Check every line of the data and copy the ones where "menu" appears.

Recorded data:
↓↓↓
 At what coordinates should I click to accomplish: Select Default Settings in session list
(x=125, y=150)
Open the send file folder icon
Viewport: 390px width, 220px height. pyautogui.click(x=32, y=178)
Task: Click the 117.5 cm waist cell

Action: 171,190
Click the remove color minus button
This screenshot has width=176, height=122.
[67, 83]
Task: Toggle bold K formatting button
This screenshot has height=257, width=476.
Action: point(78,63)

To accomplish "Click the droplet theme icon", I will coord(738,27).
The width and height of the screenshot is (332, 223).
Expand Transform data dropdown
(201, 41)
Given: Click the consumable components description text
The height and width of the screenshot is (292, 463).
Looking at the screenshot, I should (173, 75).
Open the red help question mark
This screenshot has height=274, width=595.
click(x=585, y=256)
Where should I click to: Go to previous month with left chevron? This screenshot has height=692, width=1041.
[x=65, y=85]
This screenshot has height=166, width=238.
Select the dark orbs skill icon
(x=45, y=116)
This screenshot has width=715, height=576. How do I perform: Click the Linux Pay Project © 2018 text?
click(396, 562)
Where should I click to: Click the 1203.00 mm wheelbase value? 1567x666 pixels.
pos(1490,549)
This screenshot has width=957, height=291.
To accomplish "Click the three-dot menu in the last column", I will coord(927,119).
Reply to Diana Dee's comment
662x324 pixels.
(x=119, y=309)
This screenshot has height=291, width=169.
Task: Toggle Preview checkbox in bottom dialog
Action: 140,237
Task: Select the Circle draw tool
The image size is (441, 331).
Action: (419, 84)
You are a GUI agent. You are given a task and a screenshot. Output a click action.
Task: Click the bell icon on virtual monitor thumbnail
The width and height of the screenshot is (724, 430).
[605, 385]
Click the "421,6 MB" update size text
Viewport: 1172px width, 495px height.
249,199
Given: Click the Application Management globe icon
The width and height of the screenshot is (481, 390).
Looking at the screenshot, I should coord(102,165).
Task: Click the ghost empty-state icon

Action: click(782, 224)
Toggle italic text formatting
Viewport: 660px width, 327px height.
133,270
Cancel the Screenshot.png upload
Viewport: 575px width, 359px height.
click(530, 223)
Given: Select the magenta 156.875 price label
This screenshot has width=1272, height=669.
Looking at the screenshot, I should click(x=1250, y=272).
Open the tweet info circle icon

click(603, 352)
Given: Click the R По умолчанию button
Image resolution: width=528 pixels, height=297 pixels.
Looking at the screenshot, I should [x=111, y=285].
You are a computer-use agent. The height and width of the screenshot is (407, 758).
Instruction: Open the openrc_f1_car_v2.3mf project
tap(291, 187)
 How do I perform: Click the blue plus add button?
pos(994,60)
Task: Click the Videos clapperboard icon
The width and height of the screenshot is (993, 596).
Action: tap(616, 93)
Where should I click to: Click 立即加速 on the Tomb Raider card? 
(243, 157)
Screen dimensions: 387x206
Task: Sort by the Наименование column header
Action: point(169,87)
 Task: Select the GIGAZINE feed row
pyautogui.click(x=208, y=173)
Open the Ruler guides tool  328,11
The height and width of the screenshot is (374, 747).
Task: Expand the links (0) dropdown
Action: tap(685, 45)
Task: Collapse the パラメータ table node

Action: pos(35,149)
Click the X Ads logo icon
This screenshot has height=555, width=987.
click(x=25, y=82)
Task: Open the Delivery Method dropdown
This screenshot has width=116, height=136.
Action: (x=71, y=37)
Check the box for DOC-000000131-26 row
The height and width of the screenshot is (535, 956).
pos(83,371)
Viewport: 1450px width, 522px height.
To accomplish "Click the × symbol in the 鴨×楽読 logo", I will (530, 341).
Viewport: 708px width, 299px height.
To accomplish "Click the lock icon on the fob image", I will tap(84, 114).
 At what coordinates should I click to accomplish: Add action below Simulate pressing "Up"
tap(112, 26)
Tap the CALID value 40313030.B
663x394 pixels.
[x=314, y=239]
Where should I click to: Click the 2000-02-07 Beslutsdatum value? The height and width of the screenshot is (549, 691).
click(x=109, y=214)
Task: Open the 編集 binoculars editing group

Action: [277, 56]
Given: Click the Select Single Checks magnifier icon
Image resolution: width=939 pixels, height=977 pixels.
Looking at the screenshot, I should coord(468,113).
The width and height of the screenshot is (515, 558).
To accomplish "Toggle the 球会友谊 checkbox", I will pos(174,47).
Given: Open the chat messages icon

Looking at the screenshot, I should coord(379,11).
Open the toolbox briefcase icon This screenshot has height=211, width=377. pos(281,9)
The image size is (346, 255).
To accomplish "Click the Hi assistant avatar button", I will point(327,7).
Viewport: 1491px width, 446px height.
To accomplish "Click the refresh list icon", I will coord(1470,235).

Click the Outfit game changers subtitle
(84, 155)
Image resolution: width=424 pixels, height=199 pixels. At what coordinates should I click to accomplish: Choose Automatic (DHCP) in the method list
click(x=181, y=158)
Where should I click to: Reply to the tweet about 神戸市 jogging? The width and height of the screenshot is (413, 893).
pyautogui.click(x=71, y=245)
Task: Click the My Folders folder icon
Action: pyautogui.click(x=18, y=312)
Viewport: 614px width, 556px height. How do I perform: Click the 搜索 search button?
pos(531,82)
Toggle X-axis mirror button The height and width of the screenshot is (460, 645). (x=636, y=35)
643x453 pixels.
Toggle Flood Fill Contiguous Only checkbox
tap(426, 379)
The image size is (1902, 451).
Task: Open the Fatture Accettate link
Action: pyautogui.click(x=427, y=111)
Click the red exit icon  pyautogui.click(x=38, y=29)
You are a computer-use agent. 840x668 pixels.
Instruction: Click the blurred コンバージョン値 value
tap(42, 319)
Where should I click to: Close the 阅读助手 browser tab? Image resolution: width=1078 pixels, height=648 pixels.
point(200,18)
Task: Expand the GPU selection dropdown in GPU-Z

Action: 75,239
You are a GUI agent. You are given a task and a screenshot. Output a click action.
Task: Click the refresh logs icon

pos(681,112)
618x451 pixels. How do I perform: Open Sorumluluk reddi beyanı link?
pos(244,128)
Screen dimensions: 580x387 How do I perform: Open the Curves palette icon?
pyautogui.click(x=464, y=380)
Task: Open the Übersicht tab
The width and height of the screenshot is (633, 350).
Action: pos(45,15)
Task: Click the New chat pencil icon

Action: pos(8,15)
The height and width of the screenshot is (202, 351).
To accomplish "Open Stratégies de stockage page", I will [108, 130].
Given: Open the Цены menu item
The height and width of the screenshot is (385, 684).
↑↑↑
EXERCISE RESULT:
To accomplish "Click the three-dot menu in the last column", I will coord(927,119).
Given: Open the Цены menu item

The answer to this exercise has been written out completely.